A ten year old kid could see it. But they left 3/4s of the Earth landless. Isn’t
that a hell of a chunk to swallow? It meant, if true, all sorts of things. It
meant, somehow, that magical subduction could seal upper crust together into one
piece. You believe that? That’s pretty damn good needlework. Once I break
granite or basalt it’s pretty much broken. It doesn’t seal back up. It, also,
means that chunks must wander around the globe bumping and crashing into each
other like bumper cars, totally and completely against the laws of physics, and
mechanics, and common sense.
Oh, it means so – so much. Then they sealed together ON ONE SIDE, and why? I
look at this picture in my minds eye. Endless ocean. You know what? That much
ocean and you’d think it would be populated by a multitude of deep ocean life.
WELL IT’S NOT.
The life is in the shallow continental shelf, except for the few forms that made
their way down there over the last 100 million years or so, but 1200 ,million to
600 million years old evolution down there doesn’t, bloody, exist. Strike you as
odd? Shallow seas on the land. Mostly fresh water. Didn’t have deep saltwater
seas. Odd again, huh? But that’s not the worst of it. This island, which
gathered together, somehow, broke in half, obeying NEW rules and each half moved
to the Poles leaving a big sea 1 to 2 thousand miles wide. Do you believe that
too? Named it the Tythes Sea. Then the two broke up into more pieces and believe
it or not, the pieces are moving toward the equator to crash! Don’t ask me why!!

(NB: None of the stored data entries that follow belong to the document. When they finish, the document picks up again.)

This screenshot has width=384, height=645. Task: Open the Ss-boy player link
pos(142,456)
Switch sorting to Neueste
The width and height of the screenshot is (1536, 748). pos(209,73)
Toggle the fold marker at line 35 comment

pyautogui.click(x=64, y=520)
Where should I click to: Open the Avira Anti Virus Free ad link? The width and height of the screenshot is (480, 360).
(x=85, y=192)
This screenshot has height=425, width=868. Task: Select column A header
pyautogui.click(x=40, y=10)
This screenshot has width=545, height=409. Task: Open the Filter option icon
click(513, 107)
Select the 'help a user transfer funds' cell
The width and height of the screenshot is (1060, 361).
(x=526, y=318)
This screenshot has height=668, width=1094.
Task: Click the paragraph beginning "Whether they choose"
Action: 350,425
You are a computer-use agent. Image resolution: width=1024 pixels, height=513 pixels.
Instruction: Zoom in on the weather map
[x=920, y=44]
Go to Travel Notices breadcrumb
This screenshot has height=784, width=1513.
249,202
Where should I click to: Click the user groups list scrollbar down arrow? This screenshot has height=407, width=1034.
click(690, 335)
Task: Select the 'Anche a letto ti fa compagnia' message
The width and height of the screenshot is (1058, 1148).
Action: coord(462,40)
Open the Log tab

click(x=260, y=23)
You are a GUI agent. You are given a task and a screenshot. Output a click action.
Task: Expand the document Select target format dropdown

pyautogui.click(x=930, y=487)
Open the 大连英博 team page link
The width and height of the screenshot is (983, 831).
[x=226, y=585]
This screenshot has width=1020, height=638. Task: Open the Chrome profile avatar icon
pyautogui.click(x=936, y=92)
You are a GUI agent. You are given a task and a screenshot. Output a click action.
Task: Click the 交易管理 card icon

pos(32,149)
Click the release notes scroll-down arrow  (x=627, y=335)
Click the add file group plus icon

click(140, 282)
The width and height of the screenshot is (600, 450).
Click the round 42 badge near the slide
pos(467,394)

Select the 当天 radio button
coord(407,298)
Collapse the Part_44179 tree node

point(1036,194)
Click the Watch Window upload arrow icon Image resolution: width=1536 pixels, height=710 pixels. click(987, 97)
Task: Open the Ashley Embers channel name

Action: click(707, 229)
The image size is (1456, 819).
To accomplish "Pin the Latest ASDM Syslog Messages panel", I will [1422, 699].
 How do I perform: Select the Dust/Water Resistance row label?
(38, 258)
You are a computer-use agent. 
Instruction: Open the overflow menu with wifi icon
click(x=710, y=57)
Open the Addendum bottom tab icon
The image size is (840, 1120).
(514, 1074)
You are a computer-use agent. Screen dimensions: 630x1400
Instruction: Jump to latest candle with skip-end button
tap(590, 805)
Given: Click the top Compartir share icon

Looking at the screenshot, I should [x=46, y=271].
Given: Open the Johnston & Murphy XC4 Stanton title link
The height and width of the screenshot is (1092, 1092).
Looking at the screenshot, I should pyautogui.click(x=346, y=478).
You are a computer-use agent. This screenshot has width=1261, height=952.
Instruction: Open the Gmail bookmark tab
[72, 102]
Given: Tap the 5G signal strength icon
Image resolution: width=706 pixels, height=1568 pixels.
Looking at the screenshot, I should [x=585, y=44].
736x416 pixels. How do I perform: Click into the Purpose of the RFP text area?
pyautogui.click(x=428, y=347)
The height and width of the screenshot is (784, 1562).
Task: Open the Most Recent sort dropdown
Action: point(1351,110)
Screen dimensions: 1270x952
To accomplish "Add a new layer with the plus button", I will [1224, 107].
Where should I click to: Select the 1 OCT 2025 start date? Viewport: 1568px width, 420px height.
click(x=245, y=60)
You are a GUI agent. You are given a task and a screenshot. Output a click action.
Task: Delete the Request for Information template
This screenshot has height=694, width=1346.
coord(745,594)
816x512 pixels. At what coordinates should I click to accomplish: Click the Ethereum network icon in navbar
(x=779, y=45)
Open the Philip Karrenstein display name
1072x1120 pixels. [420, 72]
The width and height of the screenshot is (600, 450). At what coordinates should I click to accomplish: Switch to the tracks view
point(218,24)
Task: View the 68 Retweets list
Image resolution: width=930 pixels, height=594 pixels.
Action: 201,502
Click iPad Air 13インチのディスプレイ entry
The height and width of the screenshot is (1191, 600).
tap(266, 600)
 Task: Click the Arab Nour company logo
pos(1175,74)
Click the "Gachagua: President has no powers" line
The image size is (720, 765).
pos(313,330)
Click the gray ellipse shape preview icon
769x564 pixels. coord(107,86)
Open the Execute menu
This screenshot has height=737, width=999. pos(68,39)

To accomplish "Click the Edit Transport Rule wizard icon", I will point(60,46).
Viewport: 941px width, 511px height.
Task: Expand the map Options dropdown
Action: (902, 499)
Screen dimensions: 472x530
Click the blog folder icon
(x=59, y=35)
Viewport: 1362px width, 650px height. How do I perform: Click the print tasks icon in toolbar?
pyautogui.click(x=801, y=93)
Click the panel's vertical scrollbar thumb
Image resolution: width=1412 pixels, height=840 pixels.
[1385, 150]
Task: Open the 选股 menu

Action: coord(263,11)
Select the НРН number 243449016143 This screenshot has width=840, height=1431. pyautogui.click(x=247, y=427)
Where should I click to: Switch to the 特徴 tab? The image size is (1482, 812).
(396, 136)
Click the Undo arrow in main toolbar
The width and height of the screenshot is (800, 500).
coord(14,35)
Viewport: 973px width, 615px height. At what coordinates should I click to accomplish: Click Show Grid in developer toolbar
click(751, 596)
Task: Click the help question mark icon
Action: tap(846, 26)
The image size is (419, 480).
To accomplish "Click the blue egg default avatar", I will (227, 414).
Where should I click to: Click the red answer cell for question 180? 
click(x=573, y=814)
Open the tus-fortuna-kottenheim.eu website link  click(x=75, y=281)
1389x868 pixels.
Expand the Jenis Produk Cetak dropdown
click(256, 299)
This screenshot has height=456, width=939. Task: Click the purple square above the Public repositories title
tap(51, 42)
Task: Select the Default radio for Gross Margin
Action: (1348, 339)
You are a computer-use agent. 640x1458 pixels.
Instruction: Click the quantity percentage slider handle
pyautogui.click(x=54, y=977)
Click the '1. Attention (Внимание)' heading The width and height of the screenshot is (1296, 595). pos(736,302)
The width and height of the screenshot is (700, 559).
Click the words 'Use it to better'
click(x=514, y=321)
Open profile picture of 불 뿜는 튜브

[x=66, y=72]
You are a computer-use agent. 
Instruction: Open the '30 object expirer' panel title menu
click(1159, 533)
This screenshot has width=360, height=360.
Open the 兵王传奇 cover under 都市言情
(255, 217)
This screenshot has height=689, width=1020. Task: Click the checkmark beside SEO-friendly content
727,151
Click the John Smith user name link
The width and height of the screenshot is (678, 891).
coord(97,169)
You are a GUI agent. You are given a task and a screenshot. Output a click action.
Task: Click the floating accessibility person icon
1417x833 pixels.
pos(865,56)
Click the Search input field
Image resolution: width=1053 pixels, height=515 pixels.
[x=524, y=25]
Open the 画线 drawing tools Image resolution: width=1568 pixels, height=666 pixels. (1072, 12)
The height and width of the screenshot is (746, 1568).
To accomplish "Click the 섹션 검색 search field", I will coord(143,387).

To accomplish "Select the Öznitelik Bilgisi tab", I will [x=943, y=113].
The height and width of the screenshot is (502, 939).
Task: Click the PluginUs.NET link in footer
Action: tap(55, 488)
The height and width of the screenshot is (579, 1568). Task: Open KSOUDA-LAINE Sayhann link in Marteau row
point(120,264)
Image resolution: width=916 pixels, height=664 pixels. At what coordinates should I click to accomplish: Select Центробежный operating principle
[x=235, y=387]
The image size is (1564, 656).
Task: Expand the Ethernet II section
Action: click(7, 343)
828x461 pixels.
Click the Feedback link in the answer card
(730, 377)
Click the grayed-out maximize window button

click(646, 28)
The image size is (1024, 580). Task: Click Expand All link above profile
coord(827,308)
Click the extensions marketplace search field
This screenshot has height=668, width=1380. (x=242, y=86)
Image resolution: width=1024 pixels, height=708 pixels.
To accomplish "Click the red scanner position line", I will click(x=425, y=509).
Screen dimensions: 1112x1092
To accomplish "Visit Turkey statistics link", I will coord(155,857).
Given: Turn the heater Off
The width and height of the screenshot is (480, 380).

Maybe the band broke up and they’re on tour in solo acts.
But you are most likely an American or a European, yes? Suppose, for a moment,
you were Chinese, or Japanese, or Philippino, might you think the Pacific opened
up and was once together. You might look at the incredible coincidence of the
shape of Eastern Australia compared to Central America as it rides up to
California. You might investigate Alaska’s southern coast and how it matches
tectonicly the coast all the way down to California. You might note how Eastern
Australia tucks into Asia but was pulled away and down by Antarctica. You might
note that the Pacific is opening much more rapidly in proportion to the Atlantic
but that 40 or 50 million ago half the Pacific was spread and returned along the
spread lines, it becomes much clearer how it opened up. You might scoff at
Europeans and Americans who think
THEIR ocean opened when, clearly, it is subducting.
Now suppose this: Suppose we had a contest to see who was right. The Pacificers
and the Atlanticers were challenged to pull their oceans together using the
undersea rifting as directional maps to make a pathway to prove theirs fit
together best..
You know what would happen? There would be a tie. Both sides fit together
perfectly in exactly the same time frame.
Did I say perfectly? No, not perfectly, southern South
America and southern Africa would not fit. In fact, there would be a 25%
slice/angle missing between the two as the upper area fit neatly. Both oceans would have this same sort of
problem.
You know what would solve it?
Well, if you reduce the planet by 50% .. all these shapes would come together
perfectly. All the angles would fit. South America and Africa would come
together and the upper plate would join the Atlantic and the Pacific. The Indian
Ocean and the Antarctic Ocean, they would join perfectly. And if they did, what
would it mean?
Well, first it would mean the upper tectonic continental plates would once again
cover 100% of the Earth, just as they once did. Rain would make shallow seas.
Gravity would be much less. Elephants could grow to the size of dinosaurs, and
we would have discovered that the Earth grew.
But, we were talking about subduction.
Geology’s rule: When a continental plate collides with a continental plate it
makes mountains!! Two sides rise up equally. That’s physics. Yes? Correct? When
oceanic plate meets oceanic plate, by ‘modern’ geology, one side rides under the
other and into dense magmic silicate, you get subduction, correct? Yes? Yes. But
that’s NOT how physics works. Equal forces provide equal results for both sides.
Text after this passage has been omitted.